The history of Hertha Berlin rocks unsteadily, raising and falling, just like the german steamboat the club was named after. Hertha has journeyed from third tier, to Bundesliga, from Third Reich to the Champions League; it is a cornerstone of German club football and the sporting voice of the nation's capital.
Founded in 1892 as Hertha BFC 92, it enjoyed substantial success in its early years, winning the German title in 1905.18 years later in 1920, when faced with financial troubles, the club merged with Berliner Sport-Club to obtain its current name, Hertha Berliner Sport-Club. In the seasons from 1926 to 1931 the team enjoyed its most successful period ever, making its way to six consecutive German Championship finals, winning the last two in 1930 and 1931, its last league titles to date.
During the Third Reich, Hertha BSC suffered the same fate all German clubs did at the time; it was overhauled by the Nazi party and given a party president. Shortly after, It fell to obscurity, only mustering three divisional titles in 1935, 1937, and 1944 and never advancing far in the national championship rounds.
Life would remain hard for the club well into the Cold War years. With its fan base completely split by the Berlin Wall, Hertha BSC would be relegated after it's first year in the new Bundesliga, a league it helped found, in the 1964/65 season. They would gain promotion back in 1968/69.
After involvement in a match-fixing scandal in 1971, the 70's were good to Hertha. The club finished second in the league in 1974/75, made it to the semi-finals of the UEFA Cup in 1979, and played in two German Cup finals in 1977 and 1979. In the years following, the club found itself in a constant cycle of relegation, promotion and debt, at one point falling all the way to the third tier of German football.
By 1997, the club had found its way back to the Bundesliga and admirably fought to keep its place, which it has done successfully for the most part (barring the 2010/11 and 2012/13 seasons where it won 2. Bundesliga twice within two years), even managing a sting of successful qualifications for Europe and a title challenge in 2008/09.

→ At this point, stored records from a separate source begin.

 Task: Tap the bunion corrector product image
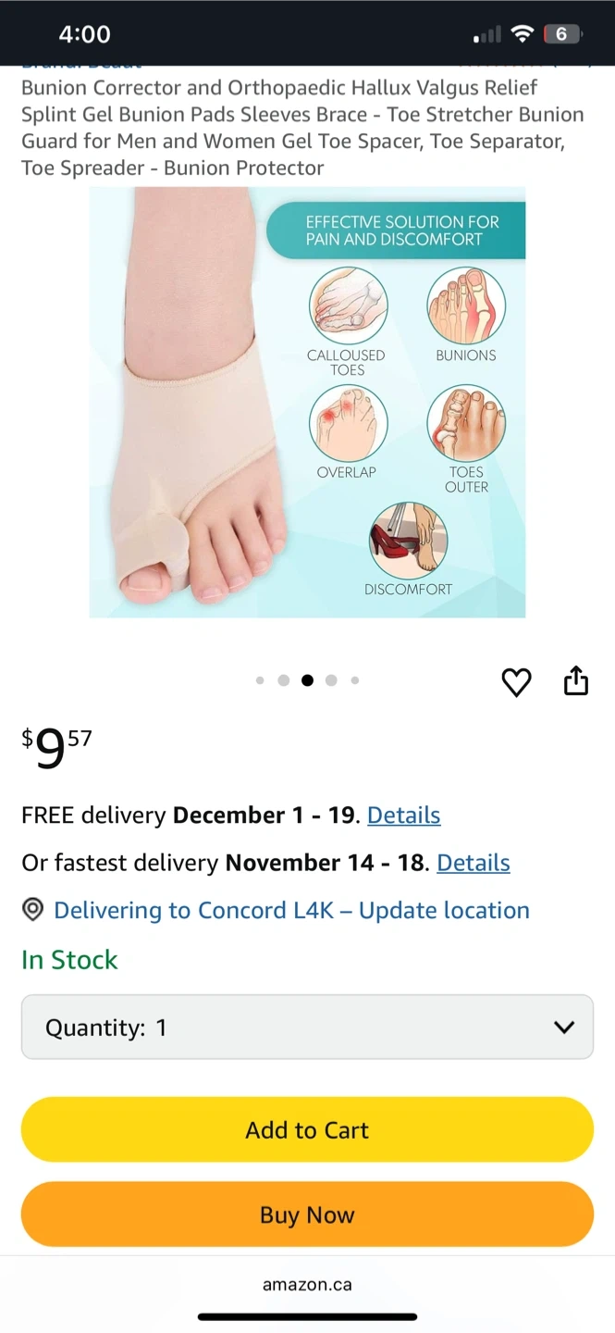307,402
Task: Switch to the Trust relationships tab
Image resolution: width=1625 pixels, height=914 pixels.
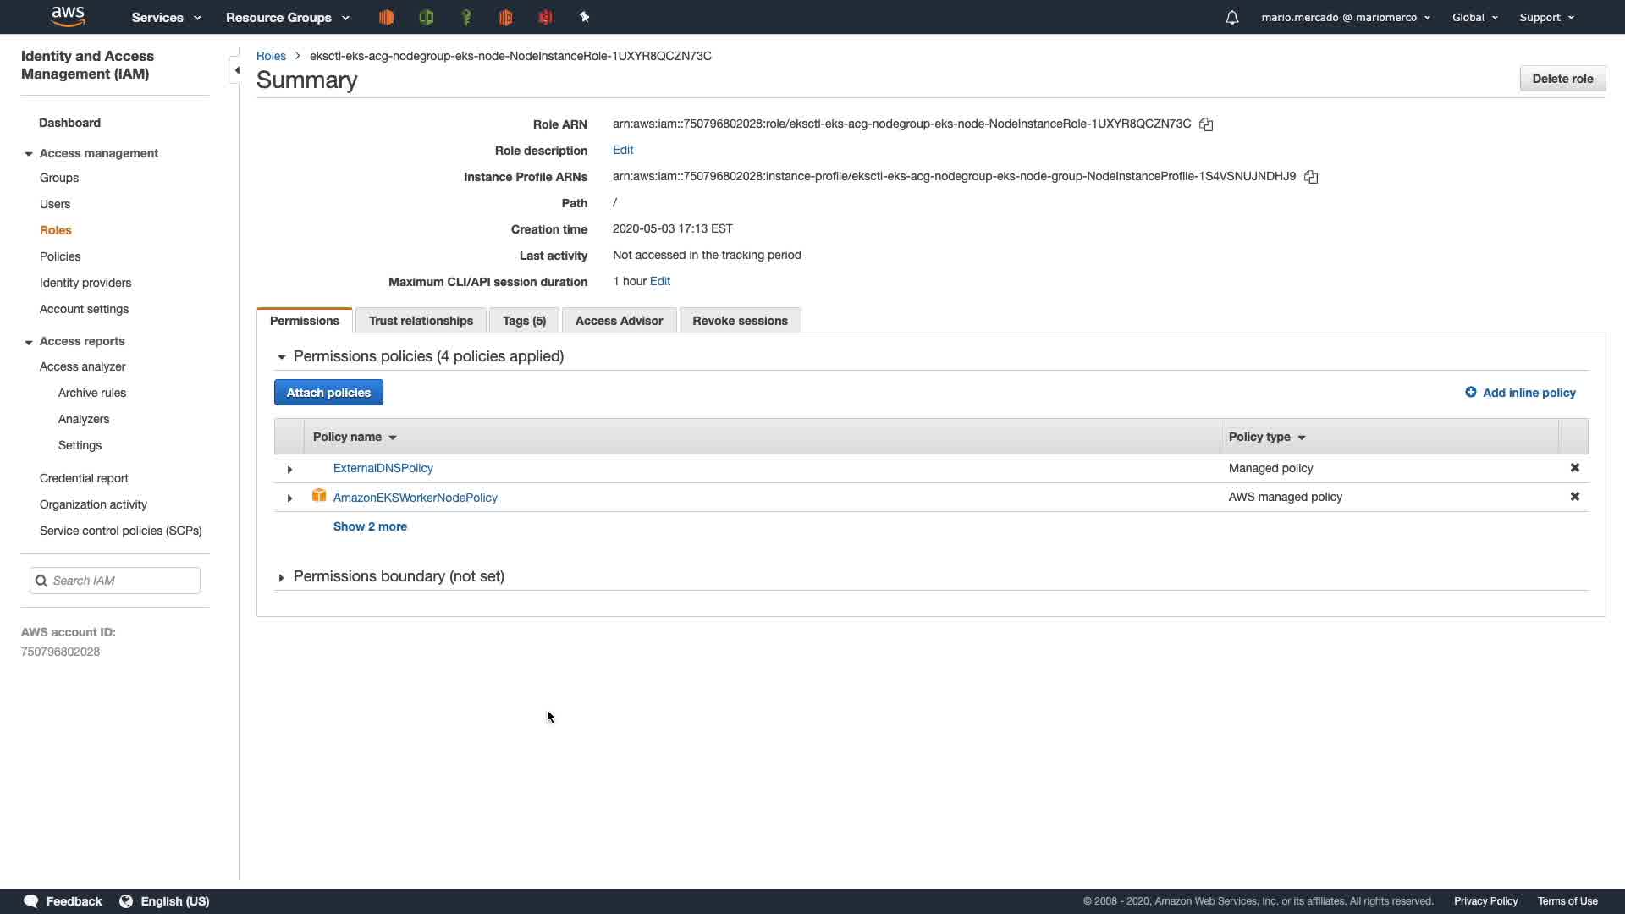Action: pyautogui.click(x=421, y=321)
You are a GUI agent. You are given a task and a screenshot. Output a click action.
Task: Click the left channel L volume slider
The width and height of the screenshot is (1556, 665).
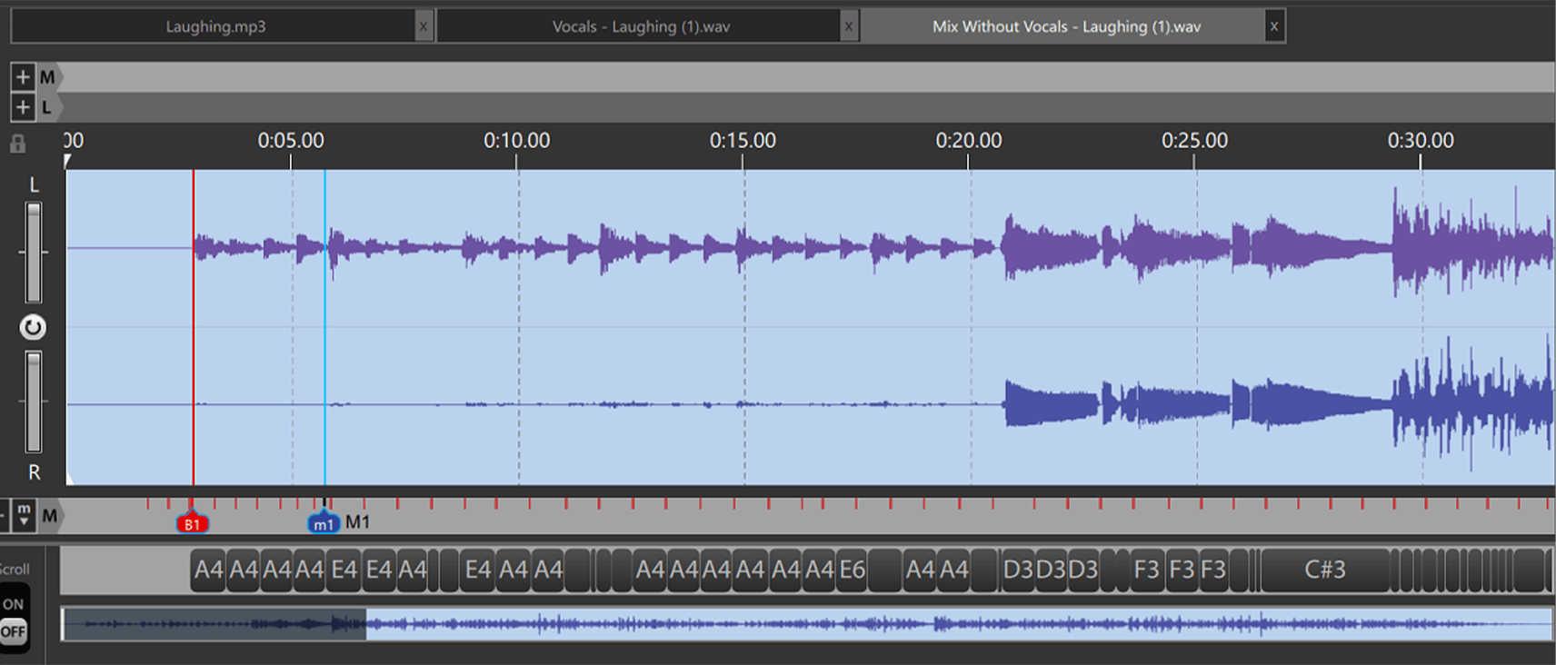point(34,252)
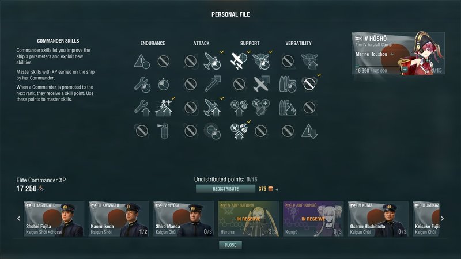Click the REDISTRIBUTE button

[x=225, y=189]
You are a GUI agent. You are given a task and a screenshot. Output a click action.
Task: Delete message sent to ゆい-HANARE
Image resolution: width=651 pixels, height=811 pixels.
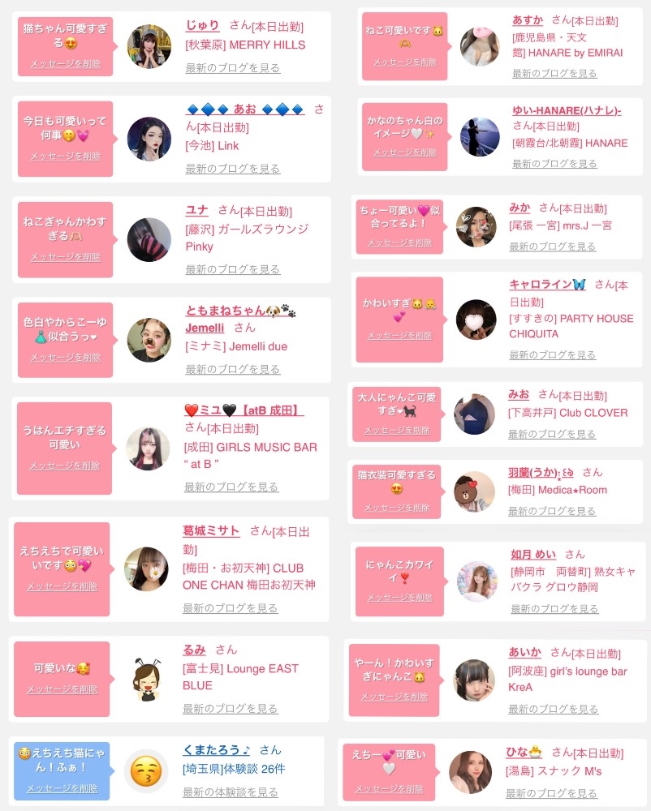click(x=405, y=152)
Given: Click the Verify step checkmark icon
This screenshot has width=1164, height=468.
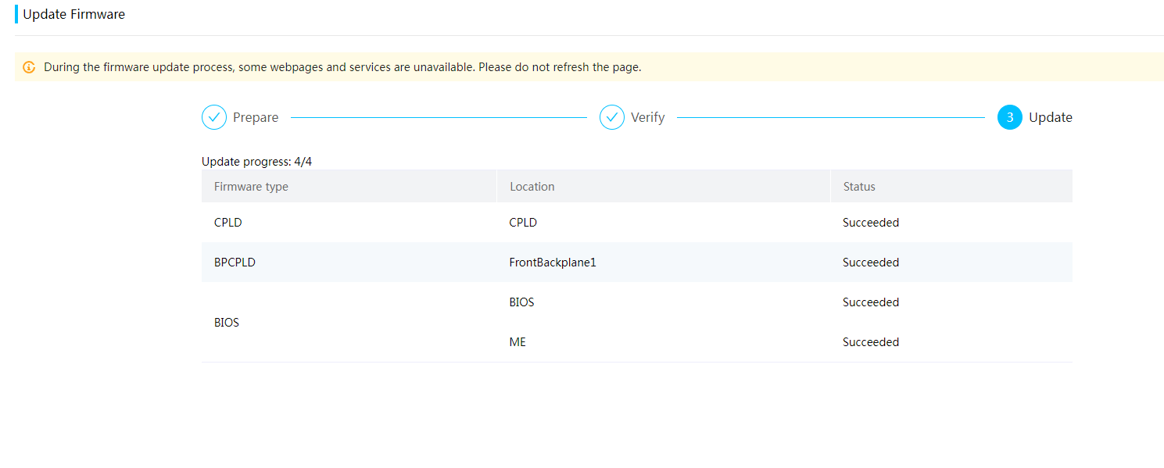Looking at the screenshot, I should pos(612,117).
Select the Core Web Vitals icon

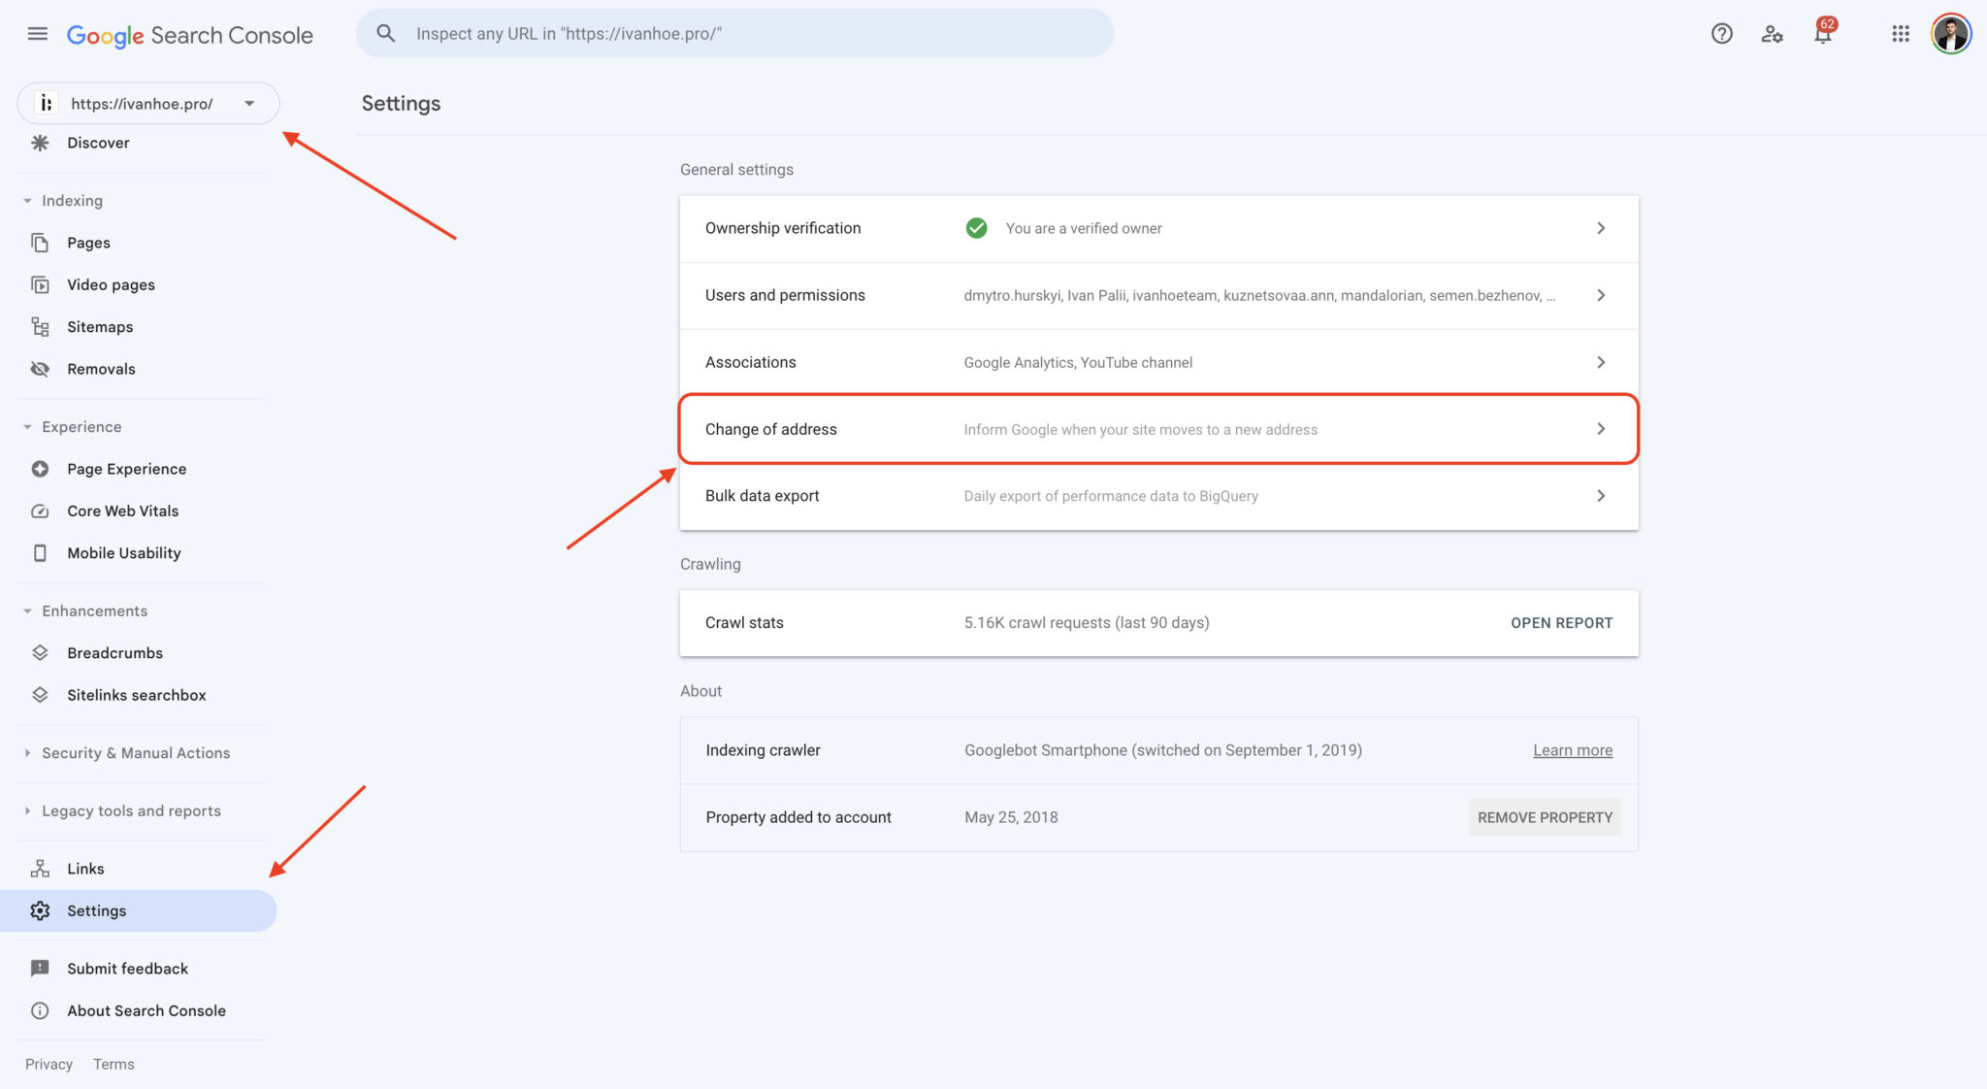[39, 511]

The club currently sits at an impressive third in the Bundesliga table, three points clear of Bayer-Leverkusen in fourth.
Hertha Berlin is a club steeped in a unique geographical culture. Since 1963, Hertha has called the beautiful Olympiastason its home, a stadium built for the 1936 Olympic games and the largest stadium in the country, with a capacity to seat over 74,000 people. The Ostkurve is the club's famous fan section, called so because of the curve the stand takes due to the track surrounding the field. It is a classic example of German club pride, with fans jumping in unison, waving monstrous flags, singing and chanting their team along. Hertha also have an interesting rivalry with FC Union Berlin, but the sides have only met a few times (to absolutely packed stadiums) due to differences in league level at various times and the division of the Berlin Wall.
Few fans are more passionate than those of the Bundesliga, and Hertha fans are no exception. Berliners turn out in excess to watch games at 9 Euros a seat, and for big occasions attendance can reach upwards of 60,000. The Hertha fan is a dedicated one, with beautiful stories of fans in Cold War East Berlin listening for the deafening cheers coming from the Stadion am Gesundbruuen, Hertha's old stadium, to know whether or not their team had won or lost, cheering them on in exile.
- Hertha Berlin doesn't have their own women's club but they do sponsor and invest in FC Lubars, a 2. Bundesliga side who wear the clubs colors.
-The club got its colors from the Blue and White smoke stacks of the Hertha steamboat it was named after.
- In 2005 the Olympiastason was handed an elite five star rating by UEFA, and has held some amazing matches like last year's Champion League final and the 2006 World Cup final. It was also the stadium where Jesse Owens won all four of his Olympic gold medals in 1936.